Really appreciate your posting this valuable info on those seats. Do you have any knowledge/sources/info year wise for a Persons Worcester MA made Red Banana glitter seat with silver ribs and chrome sissy bar. It has a Persons metal badge on the rear of the seat and Persons stamped on the underside metal housing. Wasn't Persons Manufacturing the outfit that made these seats and others for Schwinn and some other makes back then? Can't find any info on it, just trying to figure out the year made and who made what. It came on a ladies 24" '66 Corvair bike that I just bought and know that wasn't the stock seat. Thanks very much.


----------



## coasterbrakejunkie1969 (Dec 24, 2022)

ElRayoX said:


> Really appreciate your posting this valuable info on those seats. Do you have any knowledge/sources/info year wise for a Persons Worcester MA made Red Banana glitter seat with silver ribs and chrome sissy bar. It has a Persons metal badge on the rear of the seat and Persons stamped on the underside metal housing. Wasn't Persons Manufacturing the outfit that made these seats and others for Schwinn and some other makes back then? Can't find any info on it, just trying to figure out the year made and who made what. It came on a ladies 24" '66 Corvair bike that I just bought and know that wasn't the stock seat. Thanks very much.

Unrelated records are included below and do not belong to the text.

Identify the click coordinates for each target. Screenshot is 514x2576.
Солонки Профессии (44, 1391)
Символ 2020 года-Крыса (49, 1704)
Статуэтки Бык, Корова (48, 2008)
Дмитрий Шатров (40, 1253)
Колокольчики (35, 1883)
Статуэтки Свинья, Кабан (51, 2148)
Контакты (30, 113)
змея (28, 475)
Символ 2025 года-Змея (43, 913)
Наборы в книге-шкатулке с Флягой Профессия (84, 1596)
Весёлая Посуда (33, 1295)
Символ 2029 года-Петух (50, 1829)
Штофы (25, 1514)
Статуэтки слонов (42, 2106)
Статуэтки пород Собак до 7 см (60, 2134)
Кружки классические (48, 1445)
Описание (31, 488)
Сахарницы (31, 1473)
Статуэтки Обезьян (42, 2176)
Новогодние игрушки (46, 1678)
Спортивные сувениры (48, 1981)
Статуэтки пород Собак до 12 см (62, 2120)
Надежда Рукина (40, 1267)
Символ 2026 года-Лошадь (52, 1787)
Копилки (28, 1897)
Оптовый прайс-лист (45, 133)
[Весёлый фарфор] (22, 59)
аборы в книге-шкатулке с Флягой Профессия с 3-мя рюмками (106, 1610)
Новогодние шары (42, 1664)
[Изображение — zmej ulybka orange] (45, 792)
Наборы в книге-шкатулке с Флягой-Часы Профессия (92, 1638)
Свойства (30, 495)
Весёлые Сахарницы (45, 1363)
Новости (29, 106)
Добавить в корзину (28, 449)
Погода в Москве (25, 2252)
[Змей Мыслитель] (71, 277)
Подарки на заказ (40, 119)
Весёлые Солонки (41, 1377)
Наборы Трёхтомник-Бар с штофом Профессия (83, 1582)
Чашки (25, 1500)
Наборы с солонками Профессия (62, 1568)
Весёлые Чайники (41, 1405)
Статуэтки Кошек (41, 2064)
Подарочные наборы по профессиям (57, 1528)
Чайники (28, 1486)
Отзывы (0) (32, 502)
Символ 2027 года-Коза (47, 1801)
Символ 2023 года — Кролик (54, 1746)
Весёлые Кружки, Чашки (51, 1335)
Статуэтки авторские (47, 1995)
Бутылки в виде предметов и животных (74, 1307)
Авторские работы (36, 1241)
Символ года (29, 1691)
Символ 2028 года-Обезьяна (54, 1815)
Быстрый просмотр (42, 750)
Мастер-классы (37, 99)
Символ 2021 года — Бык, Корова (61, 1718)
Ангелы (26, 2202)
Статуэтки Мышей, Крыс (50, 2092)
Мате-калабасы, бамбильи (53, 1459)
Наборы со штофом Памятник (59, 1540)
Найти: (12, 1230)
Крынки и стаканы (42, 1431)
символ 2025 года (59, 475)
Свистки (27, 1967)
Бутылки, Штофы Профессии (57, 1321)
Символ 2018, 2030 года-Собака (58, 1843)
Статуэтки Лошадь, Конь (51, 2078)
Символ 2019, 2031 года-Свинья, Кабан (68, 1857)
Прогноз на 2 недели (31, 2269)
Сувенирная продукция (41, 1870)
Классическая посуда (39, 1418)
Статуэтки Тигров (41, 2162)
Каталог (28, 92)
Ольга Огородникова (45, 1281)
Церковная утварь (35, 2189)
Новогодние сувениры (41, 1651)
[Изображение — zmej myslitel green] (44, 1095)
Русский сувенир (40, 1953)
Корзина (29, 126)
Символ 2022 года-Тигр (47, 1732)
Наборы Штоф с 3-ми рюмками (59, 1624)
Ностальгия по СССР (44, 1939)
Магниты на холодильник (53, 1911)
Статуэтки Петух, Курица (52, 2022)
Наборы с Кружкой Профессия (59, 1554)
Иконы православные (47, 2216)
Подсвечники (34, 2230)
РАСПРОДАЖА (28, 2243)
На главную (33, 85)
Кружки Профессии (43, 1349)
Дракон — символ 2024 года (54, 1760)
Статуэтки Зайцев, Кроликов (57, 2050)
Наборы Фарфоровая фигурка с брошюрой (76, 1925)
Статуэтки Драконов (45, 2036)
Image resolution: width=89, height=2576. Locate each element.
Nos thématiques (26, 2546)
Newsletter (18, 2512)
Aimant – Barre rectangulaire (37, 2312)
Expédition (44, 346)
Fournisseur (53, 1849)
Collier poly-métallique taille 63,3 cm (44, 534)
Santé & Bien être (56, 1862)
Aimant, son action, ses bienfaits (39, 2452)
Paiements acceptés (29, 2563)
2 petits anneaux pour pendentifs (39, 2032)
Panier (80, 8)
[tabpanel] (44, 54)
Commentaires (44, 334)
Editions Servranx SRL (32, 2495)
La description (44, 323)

I believe Persons made banana seats for Schwinn, they would have also tagged them for themselves as Persons. That seat sounds like a late '60s early '70s version. Some seats are one year style but I think the red with mylar was for a few years at least making it nearly impossible to put an exact year on it.


----------



## indycycling (Dec 24, 2022)

coasterbrakejunkie1969 said:


> Happy Holidays Chris, what do you make of this seat? It seems to be a flat sided seat. I thought only the '67 Silver glow came flat sided. Just wondering as it also has a set of first year Q bolts not correct for this seat
> https://www.ebay.com/itm/304747858551?campid=5335809022



Looks like a hard side 67 Accessory seat, no reflector tab. Nice early long Q bolts are worth a few bucks


----------



## 60sstuff (Dec 24, 2022)

coasterbrakejunkie1969 said:


> Happy Holidays Chris, what do you make of this seat? It seems to be a flat sided seat. I thought only the '67 Silver glow came flat sided. Just wondering as it also has a set of first year Q bolts not correct for this seat
> https://www.ebay.com/itm/304747858551?campid=5335809022



Good morning and Happy Holidays to you and yours!

I have that accessory seat on my watch list.
Indy Mike beat me to it. I agree with what he says on this seat (67 style hard side, appropriate tag, but no reflector tab plus the early long Q bolts are a plus.
It is a cool seat.


----------